What the task requires
Set down exactly the lines from the one containing "Screen dimensions: 626x294" through the end of the records below, both included, and nothing else.

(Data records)
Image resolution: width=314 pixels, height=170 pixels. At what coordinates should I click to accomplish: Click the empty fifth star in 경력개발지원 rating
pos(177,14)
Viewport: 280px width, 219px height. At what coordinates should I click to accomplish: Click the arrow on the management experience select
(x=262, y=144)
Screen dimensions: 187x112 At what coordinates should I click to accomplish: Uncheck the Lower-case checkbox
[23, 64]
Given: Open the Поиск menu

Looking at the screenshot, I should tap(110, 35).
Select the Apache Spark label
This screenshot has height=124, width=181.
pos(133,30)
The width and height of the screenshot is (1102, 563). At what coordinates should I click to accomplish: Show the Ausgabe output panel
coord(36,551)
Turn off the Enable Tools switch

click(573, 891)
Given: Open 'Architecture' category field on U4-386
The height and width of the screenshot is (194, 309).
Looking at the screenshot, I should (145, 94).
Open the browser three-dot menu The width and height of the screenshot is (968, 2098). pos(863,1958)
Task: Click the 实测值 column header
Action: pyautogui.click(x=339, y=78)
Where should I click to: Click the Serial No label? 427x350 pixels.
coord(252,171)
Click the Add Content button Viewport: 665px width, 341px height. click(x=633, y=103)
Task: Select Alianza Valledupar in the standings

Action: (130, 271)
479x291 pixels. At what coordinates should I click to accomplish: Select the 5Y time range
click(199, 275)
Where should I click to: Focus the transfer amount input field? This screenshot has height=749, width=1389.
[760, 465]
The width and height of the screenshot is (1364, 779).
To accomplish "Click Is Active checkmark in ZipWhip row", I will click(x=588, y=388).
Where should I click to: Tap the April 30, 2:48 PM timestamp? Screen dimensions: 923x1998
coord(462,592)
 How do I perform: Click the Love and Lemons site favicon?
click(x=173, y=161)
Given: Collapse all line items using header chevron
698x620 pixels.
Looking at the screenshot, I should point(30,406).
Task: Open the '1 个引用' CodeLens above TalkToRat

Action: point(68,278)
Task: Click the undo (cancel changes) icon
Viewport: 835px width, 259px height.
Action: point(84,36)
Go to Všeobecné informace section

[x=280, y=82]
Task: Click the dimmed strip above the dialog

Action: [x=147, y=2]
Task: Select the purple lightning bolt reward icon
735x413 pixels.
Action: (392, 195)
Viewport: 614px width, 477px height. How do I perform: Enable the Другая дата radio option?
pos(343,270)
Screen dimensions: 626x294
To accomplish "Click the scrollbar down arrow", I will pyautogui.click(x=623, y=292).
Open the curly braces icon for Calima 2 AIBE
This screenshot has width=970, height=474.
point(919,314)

Completed task
Screen dimensions: 626x294
To accomplish "Click the scrollbar down arrow", I will pyautogui.click(x=623, y=292).
Open the curly braces icon for Calima 2 AIBE
This screenshot has width=970, height=474.
point(919,314)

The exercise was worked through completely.